One of the benefits to being a global bank is its wide range of services. UBS Fund Services’ integrated solution leverages the bank’s existing tools and services to deliver consistent reporting to the client across cash, custody and fund administration.
However, this still places a heavy technology burden even on a firm of UBS’s size. “Large institutional mandates entail a few months of preparation due to the IT development needed for tailor-made reporting,” Valente says. “However, due to our large institutional client base in Switzerland, we already have a sophisticated approach to reporting that can be leveraged.”
Another reason for UBS Fund Services to update its service model is that Swiss institutions want to invest in private equity and real estate vehicles as well as funds of hedge funds, “where we obviously are facing higher requirements in terms of asset servicing and reporting”.
The alternatives industry in Switzerland is steadily evolving, triggering renewed focus on the areas of product and technology development to meet clients’ needs.
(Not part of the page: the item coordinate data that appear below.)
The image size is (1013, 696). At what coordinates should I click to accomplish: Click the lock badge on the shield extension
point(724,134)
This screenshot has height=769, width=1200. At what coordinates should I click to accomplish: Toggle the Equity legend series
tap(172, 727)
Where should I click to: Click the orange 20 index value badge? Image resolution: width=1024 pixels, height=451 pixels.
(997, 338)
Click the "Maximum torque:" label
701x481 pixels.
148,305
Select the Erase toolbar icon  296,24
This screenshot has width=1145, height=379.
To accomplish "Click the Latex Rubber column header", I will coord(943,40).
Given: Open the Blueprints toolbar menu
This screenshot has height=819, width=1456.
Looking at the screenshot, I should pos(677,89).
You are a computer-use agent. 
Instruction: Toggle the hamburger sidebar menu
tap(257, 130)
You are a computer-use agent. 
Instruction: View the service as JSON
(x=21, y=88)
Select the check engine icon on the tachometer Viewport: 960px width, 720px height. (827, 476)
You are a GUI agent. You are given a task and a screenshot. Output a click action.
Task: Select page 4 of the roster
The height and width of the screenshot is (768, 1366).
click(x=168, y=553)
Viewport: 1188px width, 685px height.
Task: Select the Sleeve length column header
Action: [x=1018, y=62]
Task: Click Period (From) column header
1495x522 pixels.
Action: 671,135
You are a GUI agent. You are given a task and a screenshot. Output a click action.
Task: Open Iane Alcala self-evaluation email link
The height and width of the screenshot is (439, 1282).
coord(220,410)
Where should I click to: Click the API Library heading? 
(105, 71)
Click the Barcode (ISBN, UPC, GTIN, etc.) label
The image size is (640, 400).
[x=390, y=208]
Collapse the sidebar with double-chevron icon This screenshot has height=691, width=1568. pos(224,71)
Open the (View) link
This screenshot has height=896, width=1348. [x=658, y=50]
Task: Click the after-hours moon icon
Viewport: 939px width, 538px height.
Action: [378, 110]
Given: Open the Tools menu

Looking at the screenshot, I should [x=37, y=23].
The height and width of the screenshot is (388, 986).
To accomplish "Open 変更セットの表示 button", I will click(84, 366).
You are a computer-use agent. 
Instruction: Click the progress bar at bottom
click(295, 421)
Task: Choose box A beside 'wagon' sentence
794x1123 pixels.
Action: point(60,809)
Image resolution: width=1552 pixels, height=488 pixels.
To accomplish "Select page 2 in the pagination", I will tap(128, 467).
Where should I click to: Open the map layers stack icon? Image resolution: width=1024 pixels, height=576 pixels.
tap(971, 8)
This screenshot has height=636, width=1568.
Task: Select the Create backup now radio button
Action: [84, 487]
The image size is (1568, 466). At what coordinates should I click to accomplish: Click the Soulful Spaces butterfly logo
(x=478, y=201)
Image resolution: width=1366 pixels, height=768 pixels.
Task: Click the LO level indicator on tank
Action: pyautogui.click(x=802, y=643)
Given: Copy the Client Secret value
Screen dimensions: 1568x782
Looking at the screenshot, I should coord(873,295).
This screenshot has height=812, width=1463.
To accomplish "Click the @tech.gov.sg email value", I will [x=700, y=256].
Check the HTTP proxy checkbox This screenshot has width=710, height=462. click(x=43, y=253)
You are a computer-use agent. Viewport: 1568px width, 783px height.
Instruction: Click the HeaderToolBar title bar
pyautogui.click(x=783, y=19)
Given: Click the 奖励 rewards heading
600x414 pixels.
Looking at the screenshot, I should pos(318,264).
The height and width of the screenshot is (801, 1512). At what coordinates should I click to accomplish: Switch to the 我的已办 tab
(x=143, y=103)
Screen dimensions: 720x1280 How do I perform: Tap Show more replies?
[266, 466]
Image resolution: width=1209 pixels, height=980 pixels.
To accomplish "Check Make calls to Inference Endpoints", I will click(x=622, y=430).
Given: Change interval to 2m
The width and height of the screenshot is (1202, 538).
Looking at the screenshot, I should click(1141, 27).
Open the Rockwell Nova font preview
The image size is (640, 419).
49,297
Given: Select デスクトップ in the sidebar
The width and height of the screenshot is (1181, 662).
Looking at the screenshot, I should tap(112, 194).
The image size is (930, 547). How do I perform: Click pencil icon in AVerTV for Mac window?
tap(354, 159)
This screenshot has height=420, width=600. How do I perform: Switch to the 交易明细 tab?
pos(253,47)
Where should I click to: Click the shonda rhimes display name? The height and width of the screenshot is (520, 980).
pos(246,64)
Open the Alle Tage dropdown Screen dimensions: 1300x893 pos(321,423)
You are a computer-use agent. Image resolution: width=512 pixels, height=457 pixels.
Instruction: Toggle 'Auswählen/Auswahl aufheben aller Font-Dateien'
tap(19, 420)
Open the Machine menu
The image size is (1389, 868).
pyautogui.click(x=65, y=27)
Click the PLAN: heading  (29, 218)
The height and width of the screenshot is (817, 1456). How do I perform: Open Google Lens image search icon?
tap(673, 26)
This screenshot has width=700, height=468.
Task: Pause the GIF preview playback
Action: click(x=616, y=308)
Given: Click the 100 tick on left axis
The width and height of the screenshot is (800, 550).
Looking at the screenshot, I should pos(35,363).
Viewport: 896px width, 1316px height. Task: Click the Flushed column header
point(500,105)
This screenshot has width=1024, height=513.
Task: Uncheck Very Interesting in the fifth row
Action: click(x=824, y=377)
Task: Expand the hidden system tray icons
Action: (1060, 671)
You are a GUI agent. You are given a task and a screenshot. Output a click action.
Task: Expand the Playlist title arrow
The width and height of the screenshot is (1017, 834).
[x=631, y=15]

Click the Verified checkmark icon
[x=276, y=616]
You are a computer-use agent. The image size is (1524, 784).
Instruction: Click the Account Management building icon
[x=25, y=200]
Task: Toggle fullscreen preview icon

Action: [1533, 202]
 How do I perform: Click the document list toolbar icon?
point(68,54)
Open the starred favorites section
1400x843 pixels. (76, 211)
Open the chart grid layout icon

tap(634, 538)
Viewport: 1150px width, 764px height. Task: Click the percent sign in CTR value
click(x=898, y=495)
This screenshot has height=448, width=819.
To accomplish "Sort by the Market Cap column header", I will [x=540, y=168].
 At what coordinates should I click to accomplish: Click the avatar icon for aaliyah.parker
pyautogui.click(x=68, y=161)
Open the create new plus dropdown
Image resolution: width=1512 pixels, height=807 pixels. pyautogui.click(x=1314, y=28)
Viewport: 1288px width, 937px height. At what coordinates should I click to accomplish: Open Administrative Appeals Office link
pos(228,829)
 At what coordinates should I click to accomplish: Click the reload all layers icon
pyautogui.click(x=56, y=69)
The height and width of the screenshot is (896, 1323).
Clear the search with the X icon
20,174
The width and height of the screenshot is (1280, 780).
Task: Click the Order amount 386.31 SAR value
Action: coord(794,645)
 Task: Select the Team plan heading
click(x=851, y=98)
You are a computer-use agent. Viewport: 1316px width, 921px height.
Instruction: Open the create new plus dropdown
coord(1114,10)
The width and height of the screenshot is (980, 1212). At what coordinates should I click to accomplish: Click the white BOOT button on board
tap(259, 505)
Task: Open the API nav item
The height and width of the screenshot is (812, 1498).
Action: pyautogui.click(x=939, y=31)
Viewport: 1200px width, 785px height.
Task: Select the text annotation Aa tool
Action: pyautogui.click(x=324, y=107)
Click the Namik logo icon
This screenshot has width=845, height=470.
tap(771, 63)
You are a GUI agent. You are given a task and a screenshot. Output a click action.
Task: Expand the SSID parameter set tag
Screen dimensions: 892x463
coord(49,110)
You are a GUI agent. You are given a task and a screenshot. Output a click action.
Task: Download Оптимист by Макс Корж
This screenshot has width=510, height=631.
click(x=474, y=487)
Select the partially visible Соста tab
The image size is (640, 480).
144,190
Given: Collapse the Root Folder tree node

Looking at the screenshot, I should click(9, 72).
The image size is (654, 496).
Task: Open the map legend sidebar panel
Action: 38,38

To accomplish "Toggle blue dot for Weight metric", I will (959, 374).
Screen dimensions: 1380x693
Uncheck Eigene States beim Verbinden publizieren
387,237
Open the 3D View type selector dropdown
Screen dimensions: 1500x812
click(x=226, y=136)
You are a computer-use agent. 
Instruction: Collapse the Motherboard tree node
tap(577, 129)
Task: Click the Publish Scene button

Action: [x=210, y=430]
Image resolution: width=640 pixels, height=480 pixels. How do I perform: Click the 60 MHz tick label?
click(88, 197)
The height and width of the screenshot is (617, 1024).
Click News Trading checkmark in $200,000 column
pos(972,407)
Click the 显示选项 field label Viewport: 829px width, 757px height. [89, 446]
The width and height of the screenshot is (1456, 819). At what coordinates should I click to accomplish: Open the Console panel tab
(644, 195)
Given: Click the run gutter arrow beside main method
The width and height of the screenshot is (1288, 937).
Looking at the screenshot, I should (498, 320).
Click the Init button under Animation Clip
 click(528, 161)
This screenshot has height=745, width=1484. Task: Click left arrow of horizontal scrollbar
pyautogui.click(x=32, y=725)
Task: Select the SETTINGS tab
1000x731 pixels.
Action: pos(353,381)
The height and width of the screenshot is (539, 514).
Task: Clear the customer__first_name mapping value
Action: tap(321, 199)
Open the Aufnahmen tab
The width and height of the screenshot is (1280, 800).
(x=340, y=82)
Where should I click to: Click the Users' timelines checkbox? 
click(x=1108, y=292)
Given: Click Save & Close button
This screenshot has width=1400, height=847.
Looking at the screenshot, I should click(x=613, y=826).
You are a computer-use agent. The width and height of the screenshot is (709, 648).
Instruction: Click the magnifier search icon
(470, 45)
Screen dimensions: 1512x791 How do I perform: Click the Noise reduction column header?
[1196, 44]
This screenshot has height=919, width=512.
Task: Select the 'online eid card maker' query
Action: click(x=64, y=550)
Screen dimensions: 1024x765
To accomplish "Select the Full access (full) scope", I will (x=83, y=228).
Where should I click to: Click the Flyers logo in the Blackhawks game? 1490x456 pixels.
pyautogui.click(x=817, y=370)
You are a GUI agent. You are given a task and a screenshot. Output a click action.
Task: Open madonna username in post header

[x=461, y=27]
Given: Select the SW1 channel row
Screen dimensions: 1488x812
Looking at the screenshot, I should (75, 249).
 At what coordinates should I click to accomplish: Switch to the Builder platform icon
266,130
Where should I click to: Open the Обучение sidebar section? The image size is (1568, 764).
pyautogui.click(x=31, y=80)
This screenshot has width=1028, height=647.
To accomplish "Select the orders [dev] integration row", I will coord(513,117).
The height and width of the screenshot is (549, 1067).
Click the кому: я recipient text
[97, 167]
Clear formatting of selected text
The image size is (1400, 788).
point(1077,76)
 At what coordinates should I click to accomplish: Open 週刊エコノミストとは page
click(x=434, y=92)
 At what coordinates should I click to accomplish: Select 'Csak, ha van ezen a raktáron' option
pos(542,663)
Valente believes administrators need to make dramatic changes in four main areas.
First is the need for integrated services. “Clients require a full-service offering that includes the development of legally-compliant products, advisory/consultancy support, asset custody and full reporting – in other words, a fully-fledged asset-servicing model,” he says. “Firms that don’t have that in the next couple of years will face a huge competitive disadvantage.”
Strong fund governance is the second area, particularly as more institutions start to write tickets. “We need to demonstrate strong capabilities from a legal perspective, compliance monitoring, risk management, fund formation, registering them with the authorities and acting as their representative,” Valente says
Third is strong reporting that goes far beyond the usual remit of performance and transaction/portfolio reporting. Regulatory reporting and more efficient risk reporting will grow in importance going forward.
“Finally, you need middle-office capability,” he says. “Promoters, irrespective of size, want us to take on roles that go beyond mere back-office support. This is about outsourcing anything that isn’t related to the investment management process.
“It’s about delivering not only NAV but valuation; not only risk reporting but ensuring the fund complies with investment restrictions; not only transaction reporting but a middle office that supports cash management, reconciliation and settlement. We see this not only in Switzerland but globally. We need to move away from being purely a back-office provider to a middle- and front-office provider.”
Although average investment in alternatives remains far below the legal ceiling for Swiss pension funds, Valente believes that if the market remains positive, hedge funds will continue to grow. “Swiss asset management industry assets are almost back to their peak, in parallel with increased interest in alternative investments,” he says. “I believe we’ll see even more inflows into alternatives throughout 2012.”